Curious Pseudonyms
Count O’Blather (Flann O’Brien) Comic writer Flann O’Brien produced a monthly magazine in the 1930s under the title Blather, which he claimed was the work of one Count O’Blather and his simple-minded son Blazes. Flann O’Brien was also a pseudonym, although a less outlandish one, of the real author, Brian O’Nolan.
Hilarius Bogbinder (Søren Kierkegaard) The Danish philosopher used many weird pseudonyms during his career, including this one, and regularly used one nom de plume to review books he had written under another.
Corno di Bassetto (George Bernard Shaw) Shaw used this pseudonym, which is an Italian term for a type of clarinet, when he was producing regular music criticism in the 1880s and 1890s for the London press.

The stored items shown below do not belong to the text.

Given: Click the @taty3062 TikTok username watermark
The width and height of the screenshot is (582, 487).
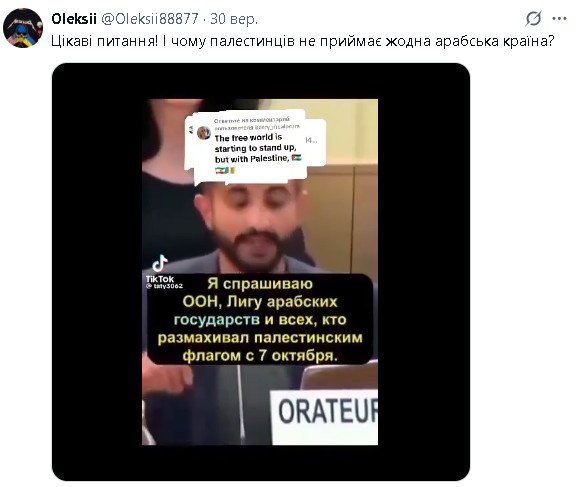Looking at the screenshot, I should pyautogui.click(x=164, y=286).
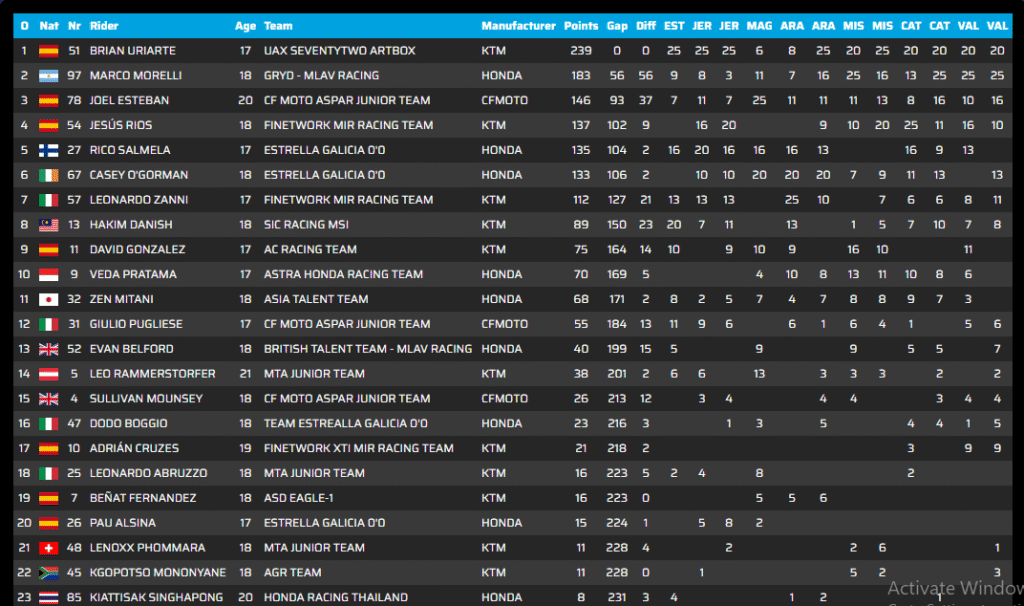Click the SIC Racing MSI team name
Viewport: 1024px width, 606px height.
pyautogui.click(x=306, y=225)
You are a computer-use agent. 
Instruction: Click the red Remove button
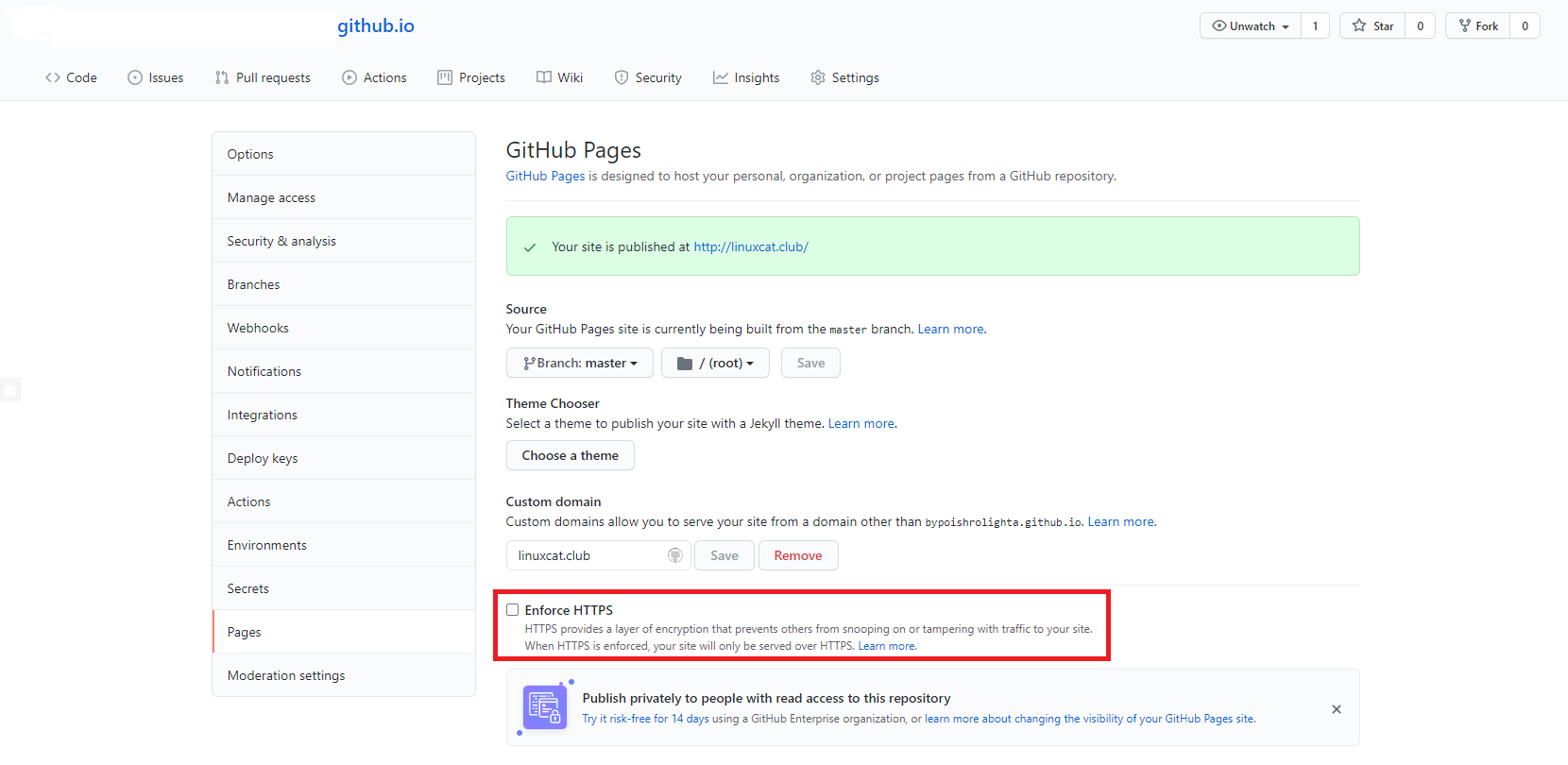click(798, 555)
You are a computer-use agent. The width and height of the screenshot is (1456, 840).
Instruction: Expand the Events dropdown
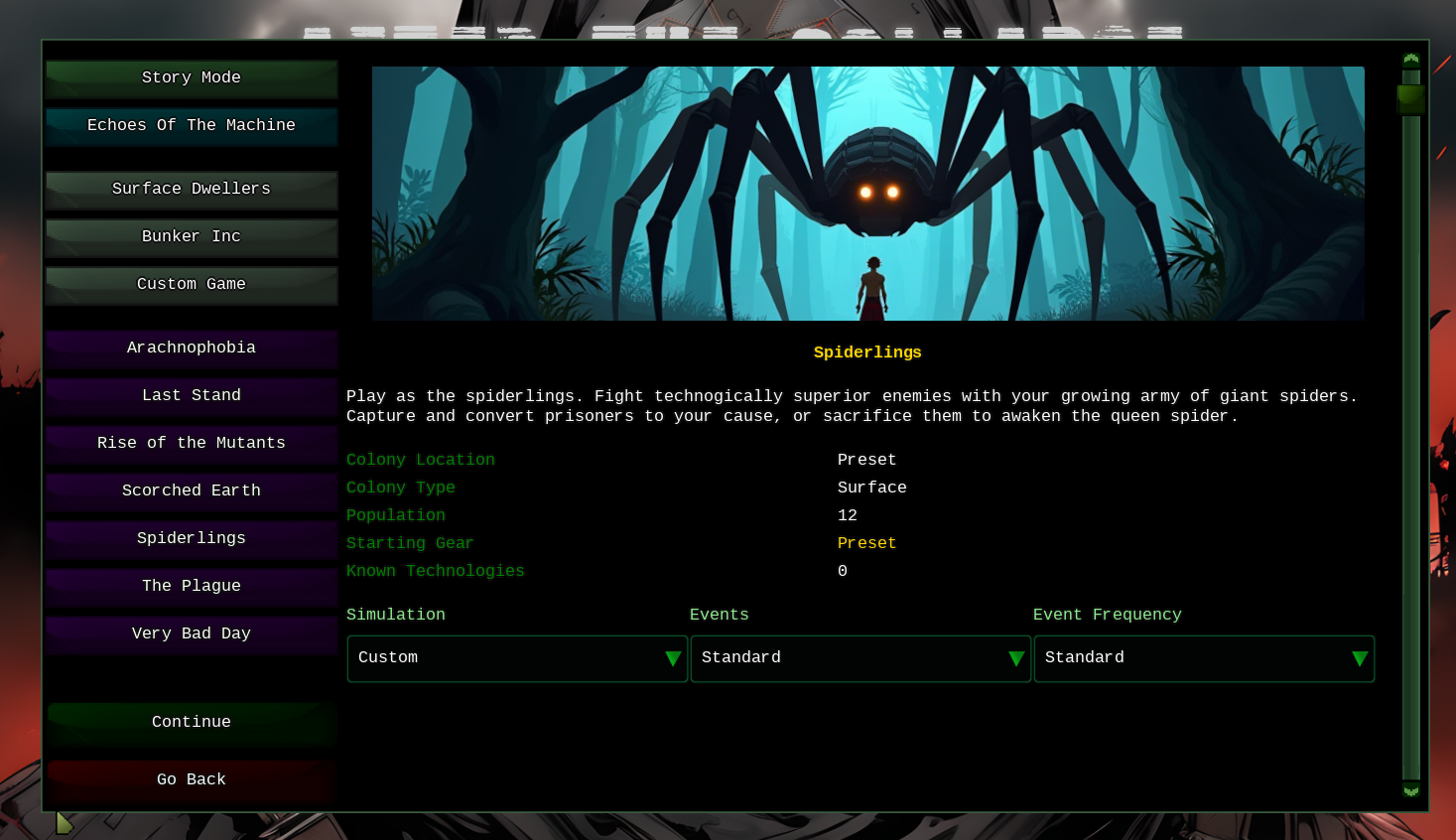click(x=860, y=658)
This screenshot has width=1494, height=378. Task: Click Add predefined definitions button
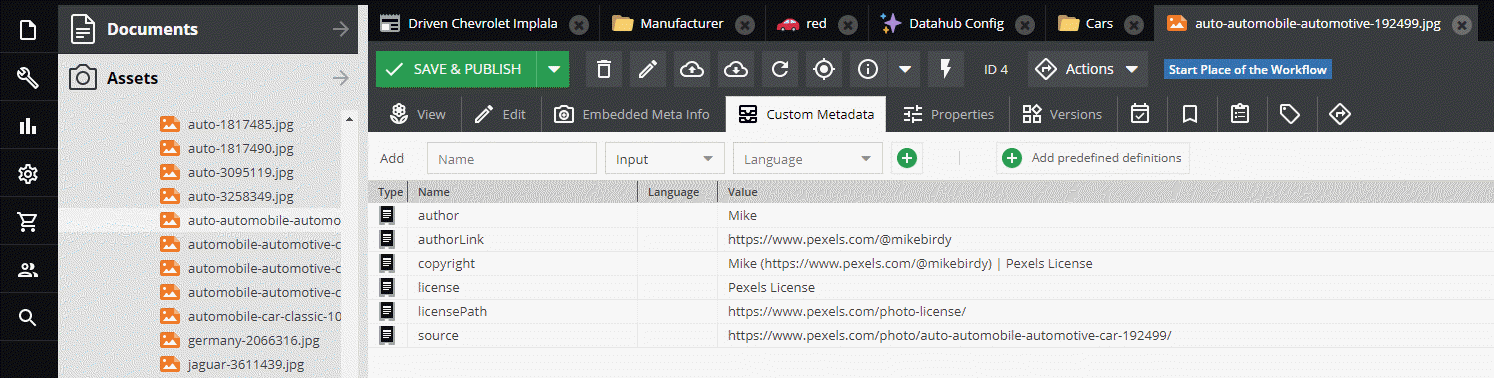point(1093,158)
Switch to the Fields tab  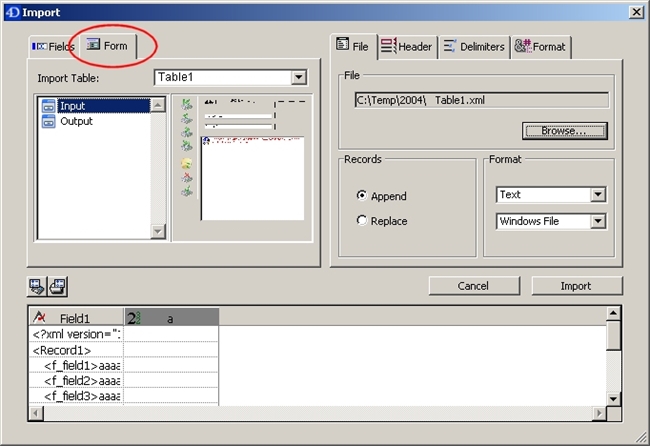pos(53,47)
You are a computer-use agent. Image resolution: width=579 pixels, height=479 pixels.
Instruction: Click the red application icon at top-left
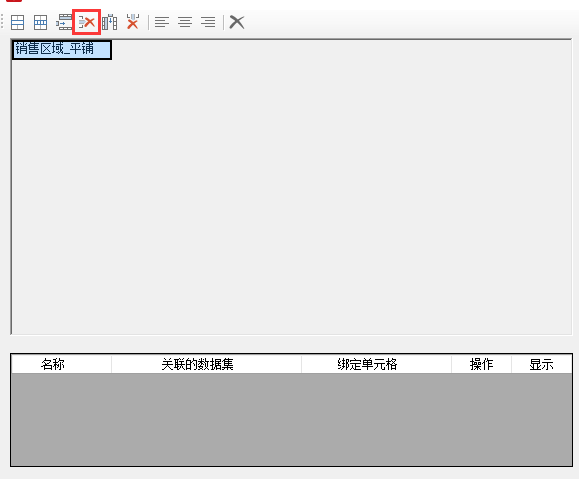(14, 1)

Miss Tickletoby (William Makepeace Thackeray) Before he made his name with his novels, Thackeray published comic sketches and essays under countless pseudonyms. ‘Miss Tickletoby's Lectures on English History’ appeared in Punch in 1842.
Gom Gut (Georges Simenon) The awesomely prolific crime novelist Georges Simenon published hundreds of novels, some written in a matter of days, under pseudonyms such as Gom Gut, Luc Dorsan and Christian Brulls.